Interrogado, admitiu o porte de duas porções de maconha e uma de haxixe, recém-adquiridas, para consumo próprio, refutando a propriedade das demais. Estava com um cigarro de maconha quando a polícia chegou.
Os policiais civis Rogério e Leopoldo confirmaram a delação de narcotráfico, encontrando porções de entorpecentes e idênticas unidades nas proximidades quando, indagado, o apelante alegou a uso próprio, porém sem trazer qualquer apetrecho necessário.
Prova suficiente.
Anote-se que os depoimentos dos agentes são harmônicos e coerentes, não havendo comprovação de qualquer animosidade anterior a justificar infundada acusação.
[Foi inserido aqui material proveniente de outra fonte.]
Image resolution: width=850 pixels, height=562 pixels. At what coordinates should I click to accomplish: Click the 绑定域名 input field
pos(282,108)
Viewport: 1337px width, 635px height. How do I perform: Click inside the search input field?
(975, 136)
Nesse contexto, a certeza do tráfico é aferível pela circunstância da diligência, encetada por delação apócrifa, cuja veracidade foi constatada com a localização de drogas com o apelante, cuja natureza, quantidade e forma de condicionamento das drogas, fracionadas em porções prontas à venda, aliada aos inexoráveis dizeres dos agentes públicos, tornam certa a autoria, não remanescendo quaisquer dúvidas quanto ao destino a terceiros, e não ao seu consumo isolado, até porque eventual condição de usuário não seria impeditiva da realização concomitante do comércio clandestino, descartando-se a desclassificação para uso, como aduzido em autodefesa, suplantando, pelas mesmas razões, a alegada atipicidade.
Ademais, por ser o crime de tráfico de ação múltipla, pois apresenta várias formas objetivas de violação do tipo penal, basta, para a consumação do injusto, a prática de um dos verbos ali previstos (STJ - AgRg no R Esp 736729/PR - Ministro OG FERNANDES - Sexta turma - Dje 02/05/2013).
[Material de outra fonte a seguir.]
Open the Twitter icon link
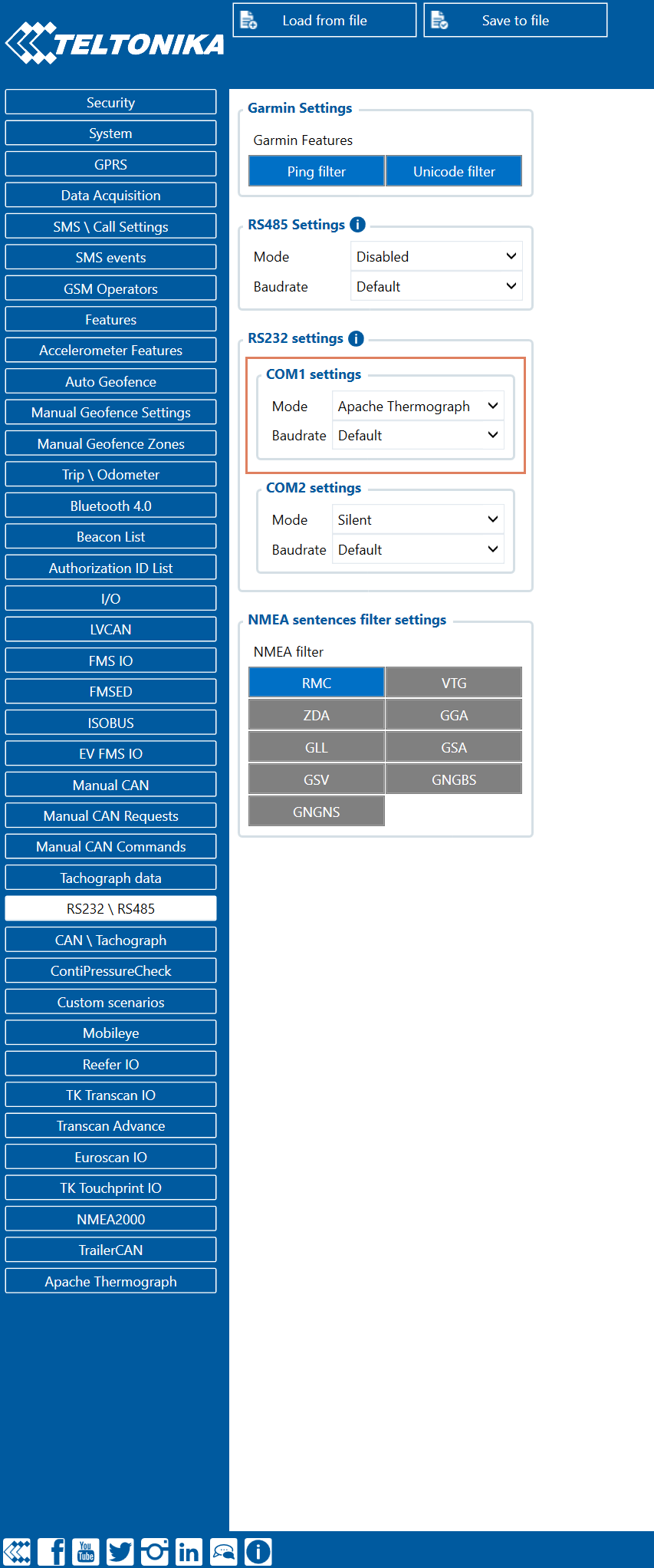This screenshot has height=1568, width=654. (120, 1551)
De igual modo, a materialidade está estampada no laudo definitivo às fls. 67/70." (destaques acrescidos)
Da sentença condenatória, extrai-se um resumo das declarações dos policiais civis e do contexto da prisão em flagrante (e-STJ fl. 38):
"Igualmente certa é a autoria que recai na pessoa do acusado GUILHERME FERREIRA DE MOURA. Senão, vejamos. O acusado GUILHERME FERREIRA DE MOURA declarou que efetivamente estava portando duas porções de maconha e uma de haxixe que tinha acabado de comprar. Salientou que o material era destinado ao consumo do declarante. Disse que conseguiu dinheiro trabalhando num bananal no bamburral. Finalizou dizendo que estava com um cigarro de maconha quando a Polícia chegou. Acrescentou que gastou cento e vinte reais no material. A confissão do acusado quanto à propriedade do material foi corroborada por todas as outras provas produzidas sob o crivo do contraditório. Entretanto, a negativa quanto ao destino do material para o tráfico fora completamente rechaçada pela prova oral produzida. Da prova oral colho: A testemunha Rogério Abrahão Pereira, policial civil, declarou que recebeu informação na Delegacia Especialidade acerca da tráfico de drogas envidado pelo requerido que já é conhecido dos meios policiais. Salientou que o réu já fora apreendido por duas vezes. Disse ter ido ao local da informação e encontrado com o acusado portando os entorpecentes, bem como encontrando mais drogas nas redondezas. Asseverou que o réu afirmara que o material se destinava ao uso e não ao tráfico, porém com ele não fora encontrado nem apetrecho para o uso. Anotou que o local da prisão é conhecido como ponto de venda de drogas e que o irmão do acusado também fora preso recentemente pelo comércio espúrio. A testemunha Leopoldo Rafael Dutil Goreri, policial civil, ratificou as palavras do colega. Acresceu que a droga encontrada próximo ao acusado tinha as mesmas características do material que fora encontrada com o réu. Salientou que o requerido já tinha sido preso anteriormente por tráfico" (destaques acrescidos)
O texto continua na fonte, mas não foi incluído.